Advertisement

Bir önceki yazımda FinTek’lerin artık kâr etmeye, ürün ve hizmetlerini kullanma sayısını artırmaya ve müşteri sadakatine ihtiyaçları olduğu konusuna değinmiştim. Bu yazıma gelen yorumlardan biri, bunu yapacak insan kaynağı bulmakta zorluk yaşandığına değiniyordu. Başta yazılımcı olmak üzere insan kaynakları konusunda sorun yaşadığımız bir gerçek.
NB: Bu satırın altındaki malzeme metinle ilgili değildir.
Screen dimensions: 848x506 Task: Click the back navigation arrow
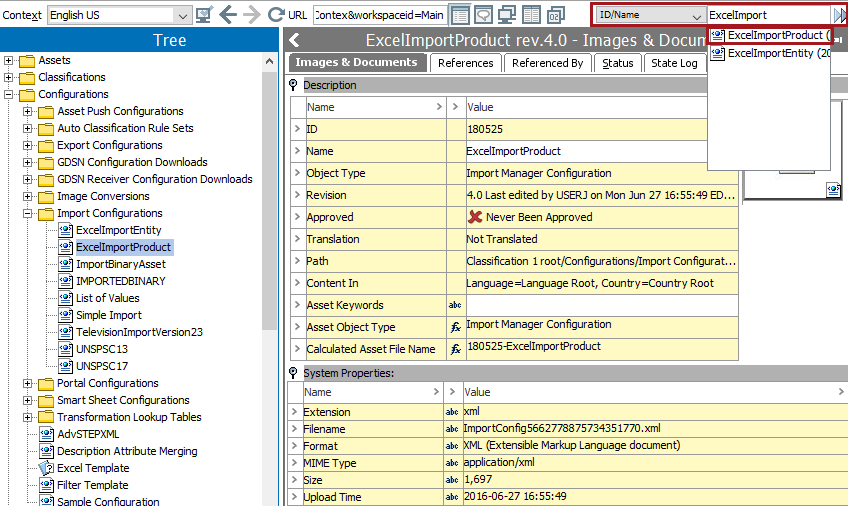click(x=228, y=15)
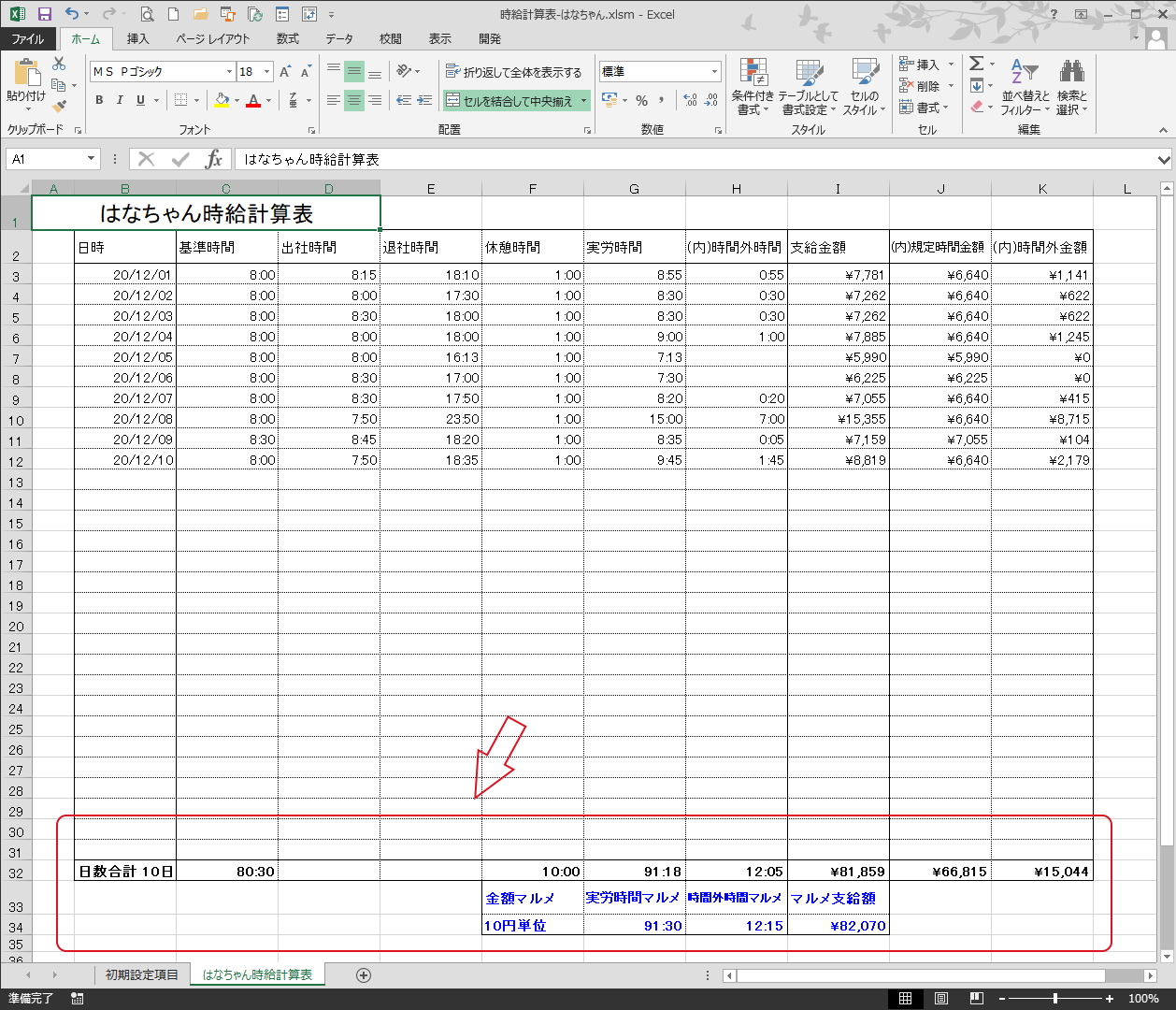Open the font name dropdown
Image resolution: width=1176 pixels, height=1010 pixels.
tap(230, 72)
Her ne kadar bu yılın son birkaç ayında farklı gelişmeler yaşansa da insan kaynaklarının, sektörümüzdeki ağırlığını gittikçe artıracağını bilmeliyiz.
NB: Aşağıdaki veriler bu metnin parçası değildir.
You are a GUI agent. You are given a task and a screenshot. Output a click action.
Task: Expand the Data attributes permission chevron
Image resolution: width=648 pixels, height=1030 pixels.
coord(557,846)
Peki kalifiye insan kaynağına ulaşmakta neden zorlanıyoruz?

Her şirket özelinde farklı gerekçeler olsa da temel sorun, daha yolun başında hatta emekleme evresinde olan FinTek’lerin bugüne kadar yeterli ve gerekli insan kaynakları politikalarını oluşturamamaları önemli etkenlerin başında geliyor. Oysa finans dünyasında ‘devrim’ yaratan, iş yapma biçimlerini değiştiren, daha hızlı, daha proaktif yapıda olan FinTek’lerin, insan kaynakları alanında da aynı yaklaşımı ortaya koymaları gerekiyor. Elbette FinTek’ler, bankalar ya da dev teknoloji şirketleri gibi yüzlerce, binlerce çalışanı olan şirketler değil. Daha az ve kısıtlı ama bir o kadar da yetenekli kadrolarla bugünlere gelip, başarı hikâyelerine imza attılar ama artık FinTek’lerin çalışanlarını da ‘müşterileri’ gibi görüp onlara da aynı değeri vermeleri gerekiyor.
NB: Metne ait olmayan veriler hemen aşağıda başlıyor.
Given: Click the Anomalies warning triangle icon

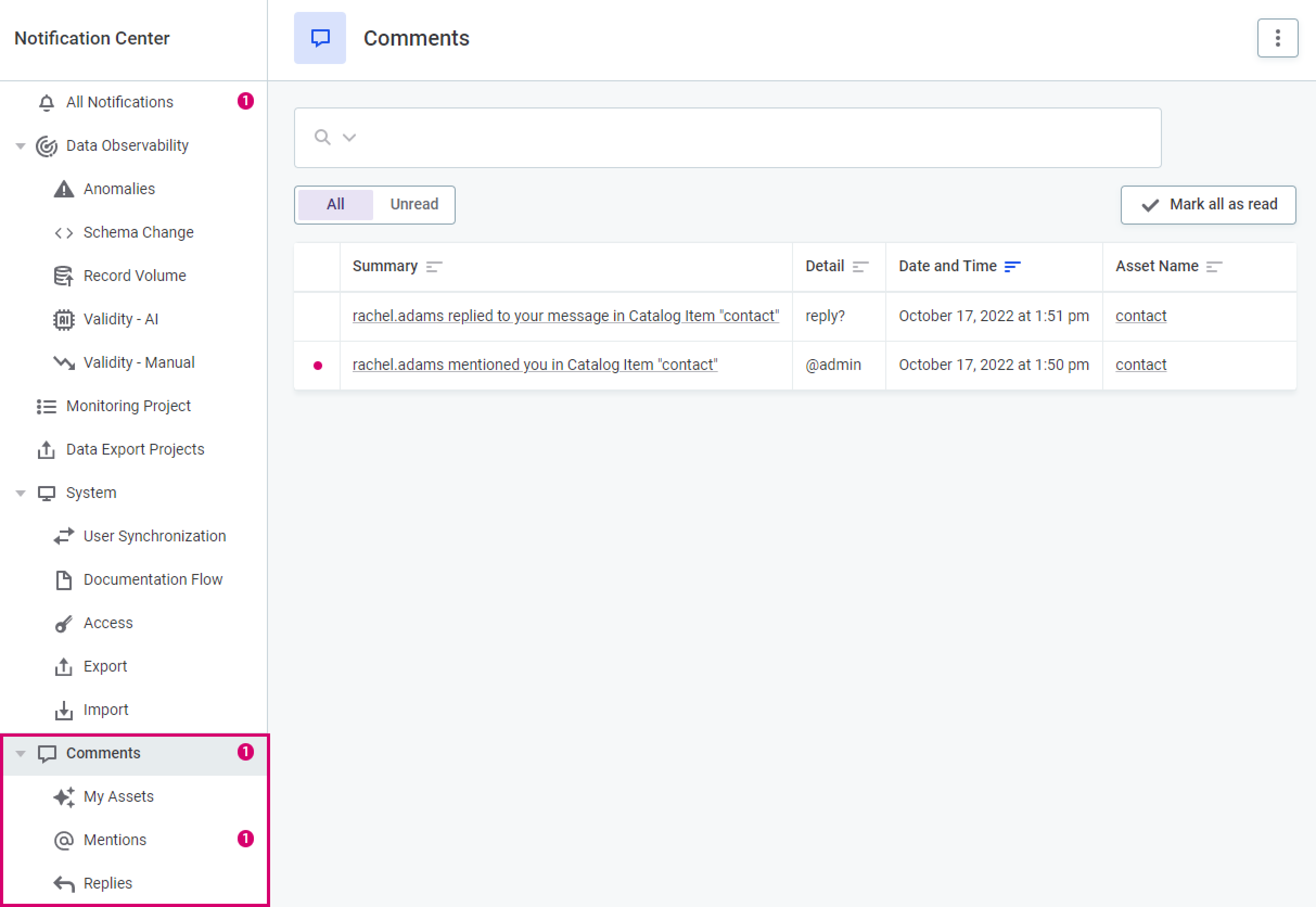Looking at the screenshot, I should [63, 189].
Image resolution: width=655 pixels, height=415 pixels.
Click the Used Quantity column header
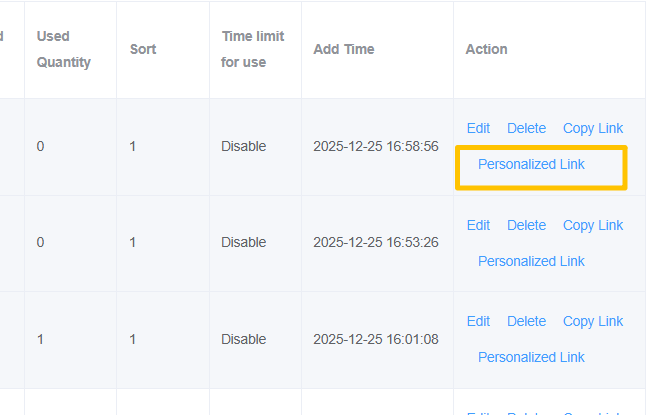[x=63, y=49]
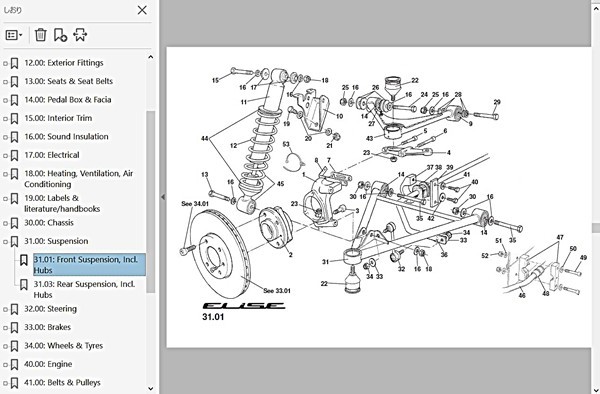Click the bookmarks panel scroll down arrow
The height and width of the screenshot is (394, 600).
[x=151, y=389]
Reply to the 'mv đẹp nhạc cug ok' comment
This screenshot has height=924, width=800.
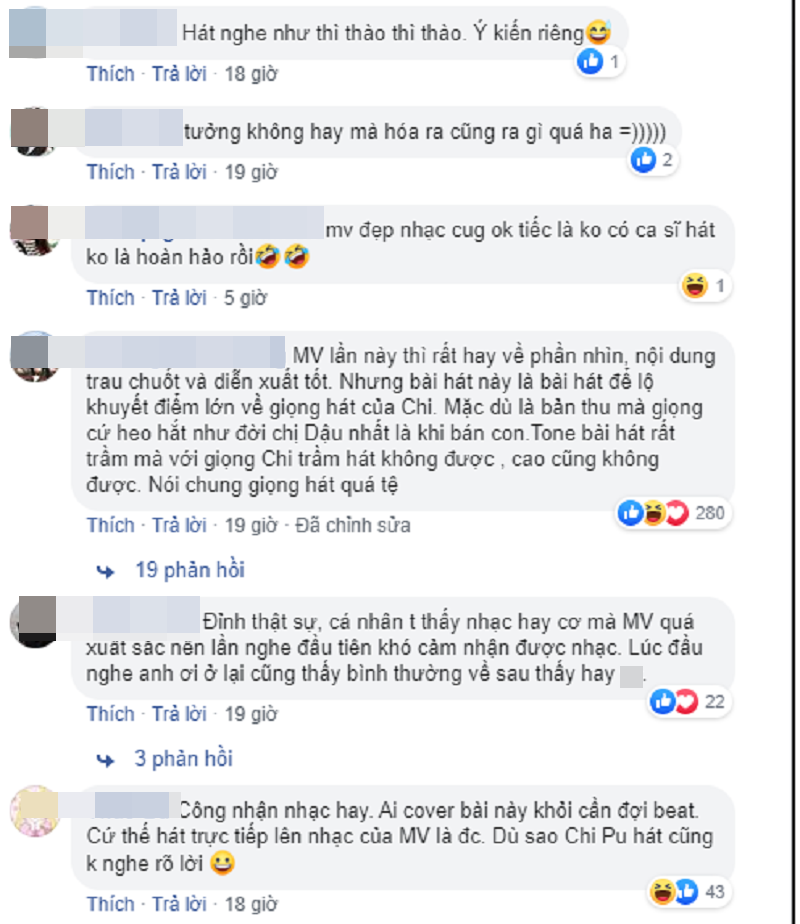(x=179, y=298)
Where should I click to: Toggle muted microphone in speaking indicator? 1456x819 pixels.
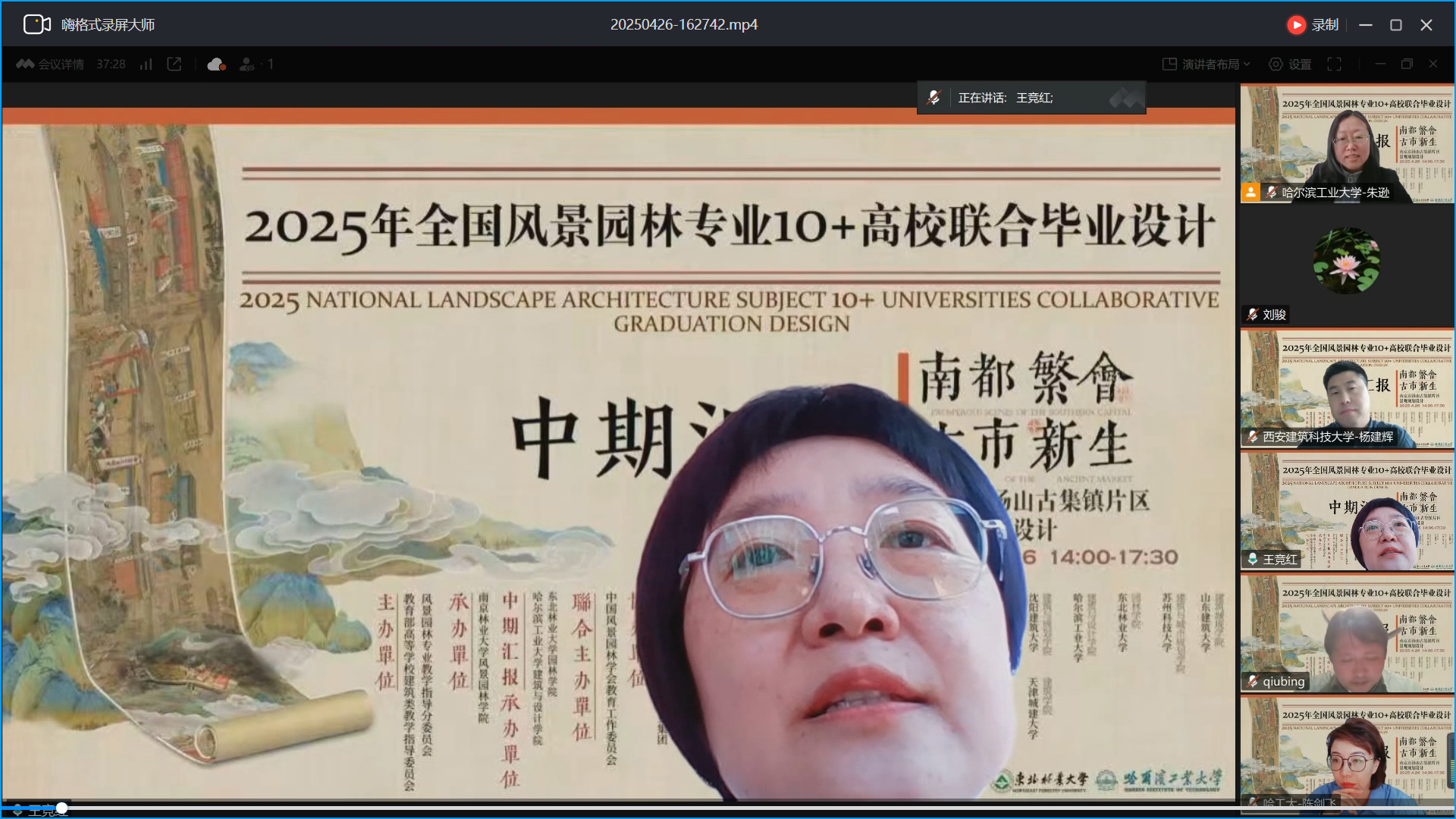tap(934, 98)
Çalışanlarımızla ortak olabiliriz

Bu bağlamda benim sektörümüze naçizane birkaç önerim olacak.

Güçlü ve deneyimli insan ve kültür politikaları oluşturulmalı. Hatta bu departmanda teknoloji sektörü deneyimi olanların bulunması, sektörümüzdeki insan kaynağının özelliklerini ve beklentilerini yakından bilen kişilerin olması işin henüz başındayken kolaylaştırıcı olacağını düşünüyorum.

Bir diğer önemli konu ise çalışanların şirkete ortak olma fırsatlarının yaratılması. Buna ek olarak özellikle büyük projelerden elde edilen gelirin belli oranlarda ekiple paylaşılması yapılan yeni anlaşmalar, yeni müşteri kazanımı gibi ortak motivasyonu geliştirecek tüm sevindirici gelişmelerin bir parçası olmalarını sağlamak ve bunu bir şirket politikası haline getirmek çalışan bağlılığını pozitif yönde etkileyecek uygulamalar olarak öne çıkıyor.

Elbette döviz kurlarının bu kadar yükseldiği bir ortamda yabancı şirketlerle rekabet etmek kolay değil; ancak en azından yurt içindeki sirkülasyonu önlemek, çalışanların iş değiştirirken kafalarında ‘acaba’ sorusunu bile oluşturmak önemli. Potansiyel ve mevcut çalışma arkadaşlarına cazip bir çalışma yeri olmak için aday ve çalışan deneyimine önem verilmesi gerekiyor. Rekabet avantajı sağlamak için yenilikçi ve esnek yan haklar da oldukça önemli. Öyle ki; Glassdoor’un gerçekleştirdiği yeni bir çalışmaya göre, çalışanların yüzde 57’si şirketin maaşın yanında verdiği yan hakların iş teklifini kabul ederken büyük önem taşıdığını gösteriyor. Ayrıca, dört kişiden üçü verilen yan hakların maaş artışından daha önemli olduğunu vurguluyor.

İnanıyorum ki, FinTek’lerin kurduğu yeni iş modellerini, yeni iş yapma reflekslerini insan kaynakları politikalarına yansıtabilecek güçleri var. Bu süreç, istihdam ettiğimiz kitleyi daha yakından tanımak, beklentilerini bilmek, insan kaynakları politikalarına önem vermekle başlayacak.